“If you miss the poor, you’ve missed the point,” said Margaret Mungherera in her recent inaugural speech as incoming president of the World Medical Association. She urged doctors around the world to advocate on behalf of the poor. If any delegates from the Hong Kong Medical Association, a WMA member, were present I do hope they were listening.
One fifth of Hong Kong’s population lives below the official poverty line. This was set for the first time in September 2013, at 50% of median monthly household income before tax and welfare transfers.
Hong Kong has one of the highest per capita GDPs in Asia and ranks 11th globally, yet its Gini coefficient, a measure of income inequality, indicates it has the worst income disparity in the developed world. The announcement of the poverty line and that there are 1.3 million people living below it has been big news in Hong Kong, but it hasn’t generated the sense of righteous outrage that such a statistic should.
The toxic effects of poverty on health have been widely documented. Poor housing, food insecurity, inadequate access to healthcare, the physical and psychological stress of coping with the daily indignities that poverty imposes: these are all well known to be associated with higher rates of all the major non-communicable diseases. The health impact on children of growing up in poverty is particularly deleterious.
Since Hong Kong’s poverty line has been announced, the social welfare sector has been very vocal and highly visible in the media, asking what action will follow. But despite the well established links between poverty and ill health, any organized response from the local medical community has been conspicuous by its absence.
Unless they are only treating the well-to-do and middle class patients, the medical professionals who treat Hong Kong’s sick, the doctors and dentists who routinely screen all Hong Kong children through government health clinics, must see the health effects of poverty every day, but their professional associations are saying little or nothing about it.
There are ways to tackle poverty. Toronto family physician Gary Bloch treats poverty itself as a disease, for example. Physicians in some parts of the US routinely screen for poverty along with other health risk factors. On a national scale there are many societies that have successfully narrowed the inequality gap. None will say they have a perfect solution, or achieved what they have by making easy choices, but unlike Hong Kong, neither do these developed countries have people living in 20ft2 cage homes, one in five children living in poverty, and one in three elderly people struggling to survive without a pension. Nor do they have the economic and social burden of the health consequences of allowing such a shameful state of affairs to exist.
The World Medical Association may have been speaking more to developing countries in its call to doctors to advocate for the poor.

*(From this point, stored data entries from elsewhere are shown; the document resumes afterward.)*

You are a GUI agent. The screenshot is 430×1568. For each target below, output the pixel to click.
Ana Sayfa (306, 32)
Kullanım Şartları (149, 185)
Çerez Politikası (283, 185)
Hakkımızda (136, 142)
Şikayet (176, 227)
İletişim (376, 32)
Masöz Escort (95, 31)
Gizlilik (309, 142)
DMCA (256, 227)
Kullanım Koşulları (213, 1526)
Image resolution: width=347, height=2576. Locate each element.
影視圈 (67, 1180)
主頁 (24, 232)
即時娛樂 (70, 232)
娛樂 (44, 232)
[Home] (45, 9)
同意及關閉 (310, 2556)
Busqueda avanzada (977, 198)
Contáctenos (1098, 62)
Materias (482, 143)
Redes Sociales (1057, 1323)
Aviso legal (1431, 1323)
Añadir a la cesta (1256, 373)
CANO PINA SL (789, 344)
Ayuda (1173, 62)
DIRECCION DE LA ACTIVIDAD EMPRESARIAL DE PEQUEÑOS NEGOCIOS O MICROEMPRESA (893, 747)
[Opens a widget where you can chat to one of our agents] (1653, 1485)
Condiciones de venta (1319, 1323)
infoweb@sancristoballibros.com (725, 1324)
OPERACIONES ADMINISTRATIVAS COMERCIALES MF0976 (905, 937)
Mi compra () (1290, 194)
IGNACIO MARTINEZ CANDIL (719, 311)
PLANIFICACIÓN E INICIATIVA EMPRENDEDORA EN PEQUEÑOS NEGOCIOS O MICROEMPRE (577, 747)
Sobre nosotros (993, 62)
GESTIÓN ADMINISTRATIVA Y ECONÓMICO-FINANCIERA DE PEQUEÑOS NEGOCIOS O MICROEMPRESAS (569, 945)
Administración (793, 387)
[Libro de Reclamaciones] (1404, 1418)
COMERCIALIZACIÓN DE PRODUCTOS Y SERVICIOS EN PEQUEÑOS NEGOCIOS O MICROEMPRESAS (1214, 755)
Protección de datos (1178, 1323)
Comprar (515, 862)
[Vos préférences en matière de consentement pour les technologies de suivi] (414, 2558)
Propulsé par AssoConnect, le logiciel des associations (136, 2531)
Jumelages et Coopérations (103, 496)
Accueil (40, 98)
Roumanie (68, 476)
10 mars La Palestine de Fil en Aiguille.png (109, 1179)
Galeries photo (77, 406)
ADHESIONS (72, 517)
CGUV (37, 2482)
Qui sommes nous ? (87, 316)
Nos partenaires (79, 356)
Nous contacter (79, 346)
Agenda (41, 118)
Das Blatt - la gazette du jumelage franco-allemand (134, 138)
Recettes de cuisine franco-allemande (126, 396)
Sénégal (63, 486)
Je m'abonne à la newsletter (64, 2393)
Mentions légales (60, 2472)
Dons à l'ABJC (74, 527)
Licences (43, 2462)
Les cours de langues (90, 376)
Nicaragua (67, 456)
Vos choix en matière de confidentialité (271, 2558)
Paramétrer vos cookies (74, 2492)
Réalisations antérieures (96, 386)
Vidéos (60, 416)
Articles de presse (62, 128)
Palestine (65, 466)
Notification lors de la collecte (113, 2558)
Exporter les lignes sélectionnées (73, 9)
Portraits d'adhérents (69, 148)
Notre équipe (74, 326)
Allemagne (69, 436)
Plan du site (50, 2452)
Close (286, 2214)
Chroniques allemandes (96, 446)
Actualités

Mungherera noted that almost half of the world’s population survives on less than a dollar a day, but she also pointed out that there are poor people everywhere. “As physicians, we have been given the privilege to do something about it,” she said. “And we can do so as individual physicians, but we can do even better through organized medicine, as national medical associations and as the World Medical Association.”
Hong Kong’s income disparity may be an extreme example, but how societies like Hong Kong tackle poverty holds lessons for middle-income countries climbing up the development ladder. These countries are already facing the dual burden of infectious and non-communicable diseases, but the latter are not just the diseases of affluence. They will also have to find ways to deal with the diseases of urban poverty. I hope they do a better job than Hong Kong and have a medical community more willing to stand up and be counted in the fight.
Jane Parry is a Hong Kong based public health and medical journalist and researcher.